Aim of the task >>
Take the line that contains "This screenshot has width=800, height=660." and each line after it to the end of the data below, and set them down exactly, omitting pictures.

++++ Data records ++++

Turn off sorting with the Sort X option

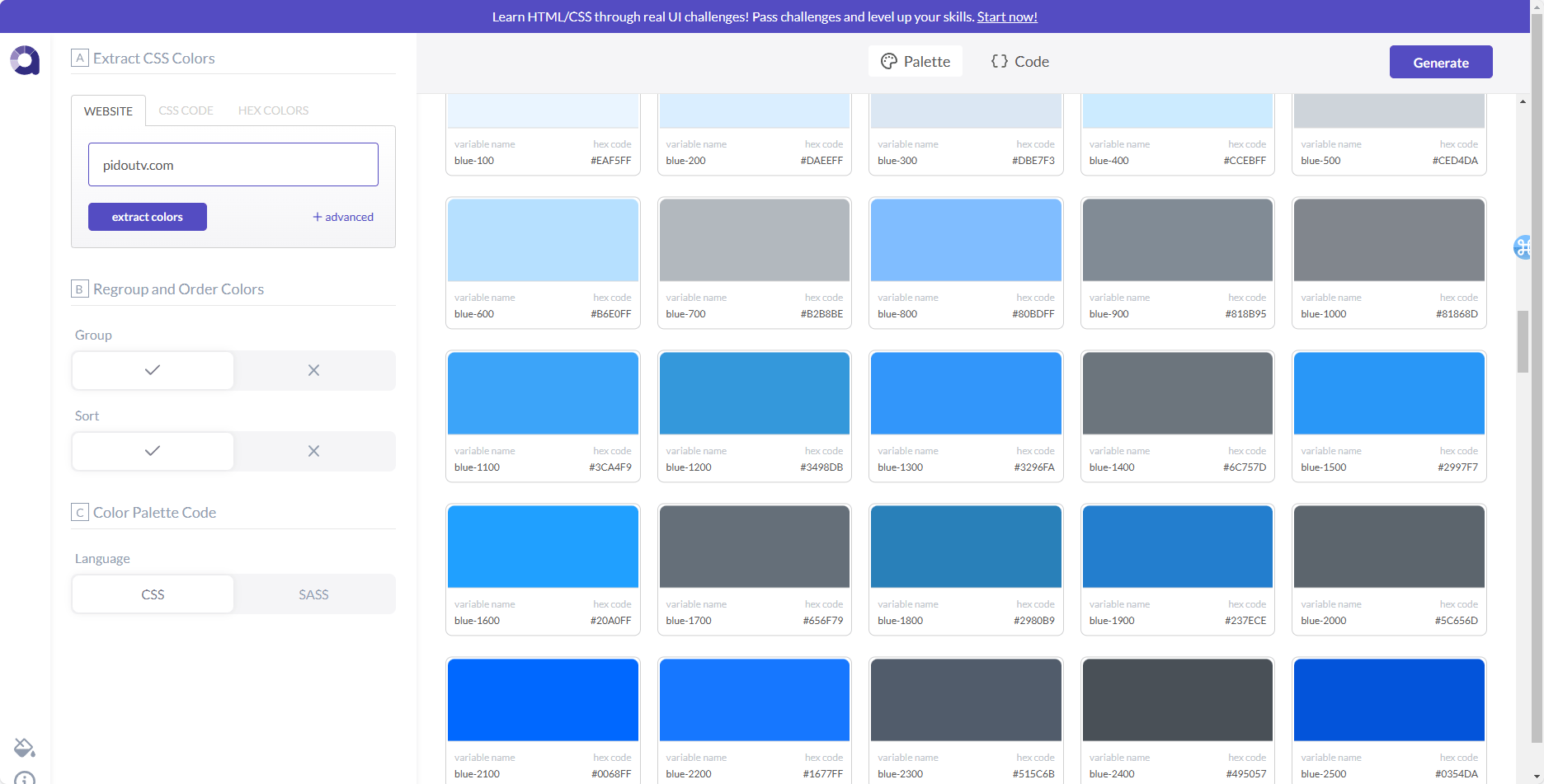click(x=313, y=451)
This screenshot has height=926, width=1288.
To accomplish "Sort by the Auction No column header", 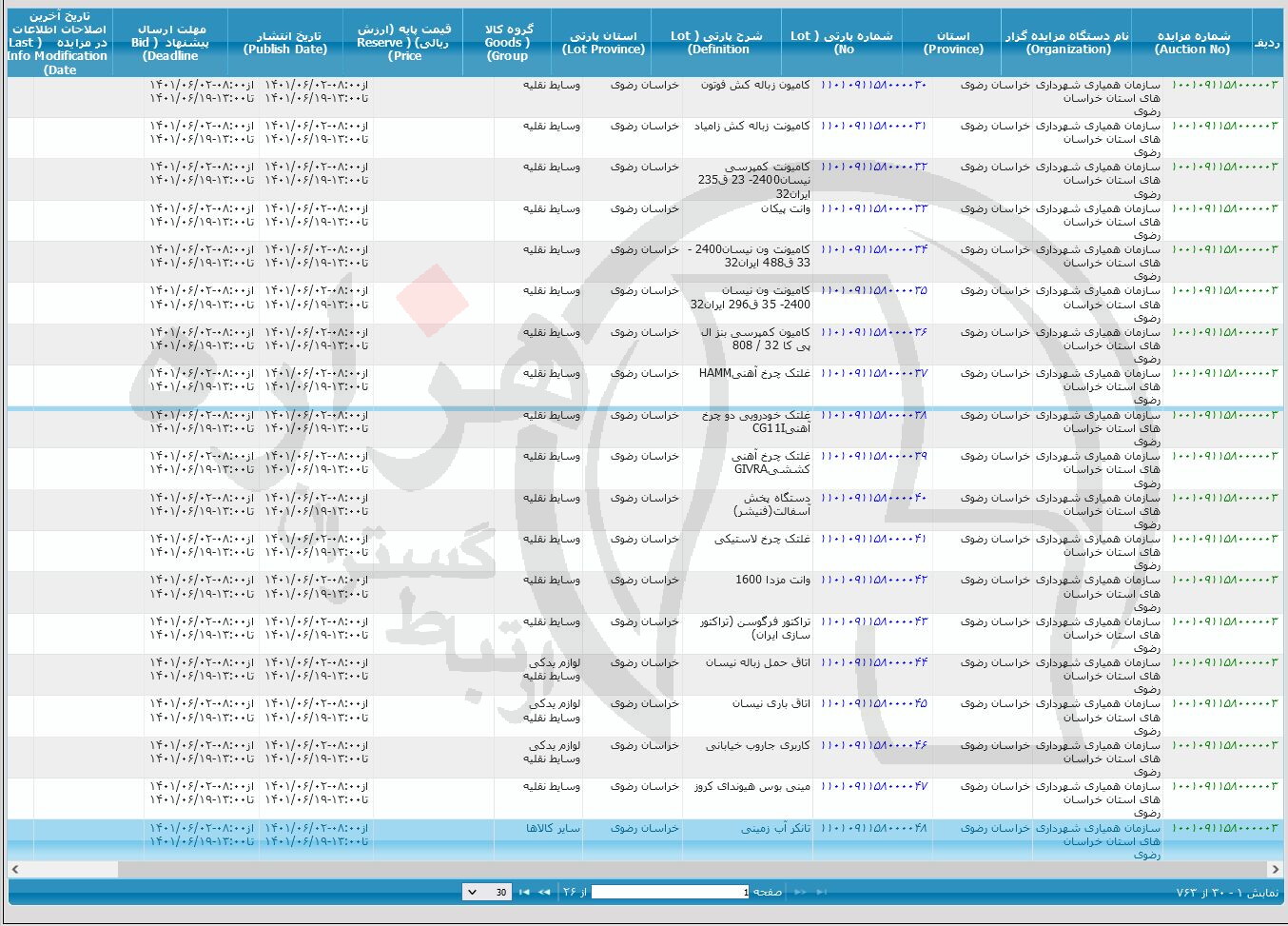I will point(1192,43).
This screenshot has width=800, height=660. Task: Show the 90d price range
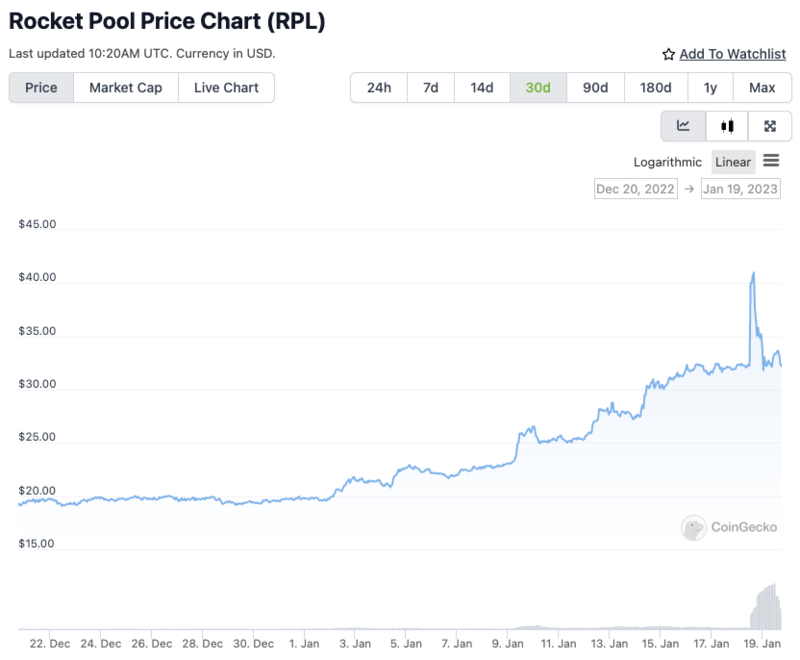pos(595,88)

++++

Response >>
This screenshot has width=800, height=660. Task: Show the 90d price range
pos(595,88)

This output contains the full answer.